This week’s Poet’s Corner features a pair of bird-inspired poems from Patrick O’Donohue.
Birds on the roof, with
dawn cracking like a bombed egg:
the henned day cackles.
Pigeons on the wire
over a swoon of jasmine.
All that was meant Is.
Well-dressed auditors of warm worm writhing,
magpies scrutinise the inked insect script,
their wry, beaked judgments exacting a tithing
from the vast ledger of crawling things clipped.
Their songs inhabit aeons of mornings –
impervious to new noise of steel and phone.
Their carollings punctuate scorned warnings
in the cawed human crush of words and stone.

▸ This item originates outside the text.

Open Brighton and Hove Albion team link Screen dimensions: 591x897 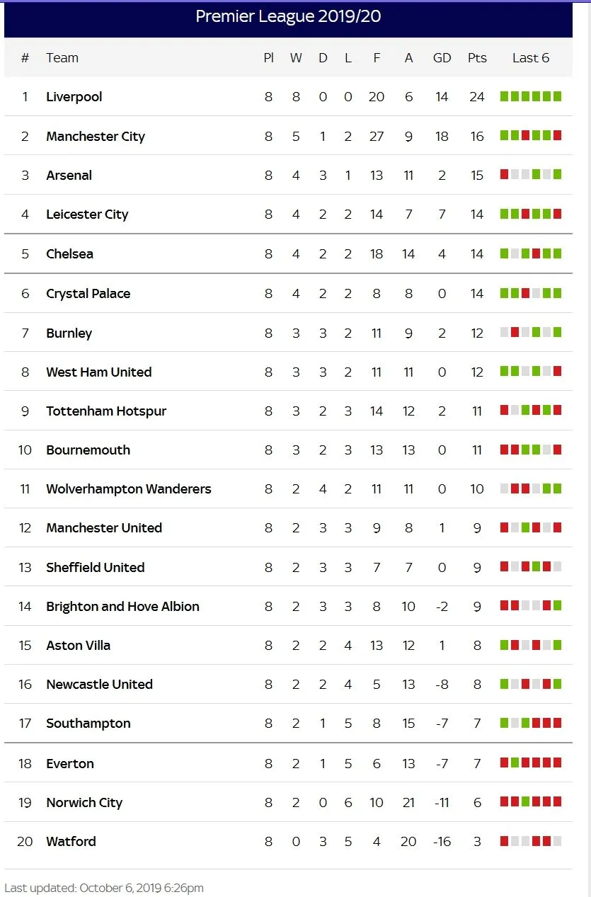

Crickets, those choired, crisp snacks, slouch in thickets,
as cats slink, wary of bold, big-beaked prey,
loath to cross the line of bad-bird pickets.
Apart from mad dogs/men, magpies hold sway.
Emergent mind of the ancient Pliocene,
magpies, of the wise book, claw their own scene.
Patrick O’Donohue was born in Brisbane and lives in Adelaide with his wife Clare. He is a member of Adelaide’s long-standing Friendly Street Poets Collective, and has been published in their Readers. Getting published is always a challenge, he thinks, “but I continue to try to make an imprint on Spacetime by growing tomatoes and writing poetry, and taking note of things in what is a difficult but infinitely interesting world”.